Capita spesso che lo sport non sia solo un gioco. Mercoledì 30 Marzo si è tenuta a Mohal, Punjab, la semifinale dei mondiali di cricket tra India e Pakistan. Più di un miliardo di telespettatori hanno assistito alla cosiddetta “guerra senza armi”, che ha letteralmente paralizzato i due Paesi per tutta la durata della partita, otto ore. Il match, da cui è uscita vincitrice l’India, ha riportato a galla le antiche tensioni di un conflitto irrisolto

QUANTO CONTA IL CRICKET – Frammentata in una miriade di religioni, la popolazione indiana è unita dal cricket, il credo comune. Importato negli anni venti dai colonizzatori inglesi, è sempre stato più che uno sport: era ed è tuttora una prova di forza, il mezzo con cui imporre la propria supremazia. Sulla madrepatria prima, sui Paesi avversari ora.

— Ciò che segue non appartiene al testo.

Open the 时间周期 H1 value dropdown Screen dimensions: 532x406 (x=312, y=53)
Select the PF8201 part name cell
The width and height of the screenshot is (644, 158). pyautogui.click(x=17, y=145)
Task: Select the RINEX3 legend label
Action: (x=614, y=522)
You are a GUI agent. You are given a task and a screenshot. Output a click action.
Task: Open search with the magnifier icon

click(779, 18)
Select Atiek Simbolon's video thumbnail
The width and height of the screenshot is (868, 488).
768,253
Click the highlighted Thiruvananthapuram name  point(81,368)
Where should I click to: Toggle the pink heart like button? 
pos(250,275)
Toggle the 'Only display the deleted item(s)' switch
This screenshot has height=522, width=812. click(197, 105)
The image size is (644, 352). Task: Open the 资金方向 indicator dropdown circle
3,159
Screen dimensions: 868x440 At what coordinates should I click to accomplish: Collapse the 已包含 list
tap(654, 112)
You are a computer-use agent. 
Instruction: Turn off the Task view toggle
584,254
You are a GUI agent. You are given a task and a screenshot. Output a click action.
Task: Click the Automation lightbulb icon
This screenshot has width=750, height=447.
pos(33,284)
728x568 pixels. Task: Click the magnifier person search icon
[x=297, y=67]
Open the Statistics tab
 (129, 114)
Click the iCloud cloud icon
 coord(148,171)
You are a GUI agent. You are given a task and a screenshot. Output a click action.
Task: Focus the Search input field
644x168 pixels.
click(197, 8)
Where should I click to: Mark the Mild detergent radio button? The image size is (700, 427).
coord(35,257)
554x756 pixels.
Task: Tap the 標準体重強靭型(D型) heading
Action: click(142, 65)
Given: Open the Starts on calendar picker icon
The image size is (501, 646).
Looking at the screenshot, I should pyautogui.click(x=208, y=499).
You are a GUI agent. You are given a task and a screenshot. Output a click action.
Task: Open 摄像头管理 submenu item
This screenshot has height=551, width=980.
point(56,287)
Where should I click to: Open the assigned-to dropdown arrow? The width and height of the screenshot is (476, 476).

Per questo, alla vigilia dello scontro, un’atmosfera febbrile aleggiava sul’intero subcontinente. Come se non bastasse, si trattava del primo scontro giocato sul suolo di uno dei due Paesi dagli attentati di Mumbai del 2008, nei quali l’India ha sempre visto lo zampino dell’eterno nemico. Nella semifinale del 30 Marzo, dunque, non si giocava solo l’accesso alla semifinale contro lo Sri Lanka, ma anche l’ennesima battaglia di una guerra antica come i due Paesi stessi.

QUANTO CONTA IL KASHMIR – La rivalità tra India e Pakistan ebbe inizio immediatamente dopo il crollo dell’Imperialismo coloniale inglese, quando il subcontinente fu diviso nelle due attuali nazioni, destinate ad ospitare rispettivamente Indù e Musulmani. Seguì successivamente una guerra per determinare i confini del Kashmir, confini mai accettati da ambo le parti. La regione, a maggioranza musulmana, è stata teatro di abusi dei diritti umani e (anche di recente) di rivolte popolari, sovente appoggiate dallo Stato pakistano. Da parte sua, invece, nel 1971 l’India aiutò il Pakistan Orientale a ribellarsi e a costituire il Bangladesh. Nonostante alcuni tentativi di porre fine alle tensioni da parte di premier illuminati, il terrorismo si inserì nel lessico del conflitto a partire dagli anni 90. La situazione precipitò ulteriormente il 26 novembre del 2008, quando dieci distinti attentati terroristici colpirono simultaneamente Mumbai, cuore vibrante e capitale finanziaria dell’India, provocando 195 vittime.

CRICKET DIPLOMACYData l’importanza del momento, il Primo Ministro Indiano Dr. Manmohan Singh ha invitato il Presidente pakistano  Asif Zardari e il Primo Ministro Yousuf Raza Gilani a guardare il match insieme allo stadio di Mohal, sul suolo indiano. Tale gesto, esplicitamente diretto a sciogliere la tensione, ha raccolto un’ondata di scetticismo. Infatti, la ben nota cricket diplomacy si è già dimostrata più volte non all’altezza della situazione: nel 1987 la visita del generale pakistano Zia-ul-Haq a Jaipur era stata più un’ostentazione delle testate nucleari da poco acquisite. Solo la visita di Pervez Musharraf a Delhi nel 2005 era stata produttiva, avendo posto fine al conflitto sul ghiacciaio Siachen e le acque del Sir Creek e gettato le basi per una risoluzione della questione Kashmir. Questi sforzi vennero vanificati nel 2007, quando al posto di Musharaff salì al potere il generale Ashfaq Kayani.

All’indomani della partita, comunque, il giudizio finale sembra coerente con i precedenti storici: l’amore per lo sport e in particolare per il cricket ancora può poco contro un patriottismo pronto a sfociare in odio. Infatti, nonostante i tentativi di nasconderle, circolano notizie contrastanti riguardo all’arresto di un autista della missione diplomatica pakistana a Delhi. Mentre il Pakistan sottolinea l’insensatezza del gesto, l’India minimizza riducendo l’accaduto ad una semplice misura di sicurezza.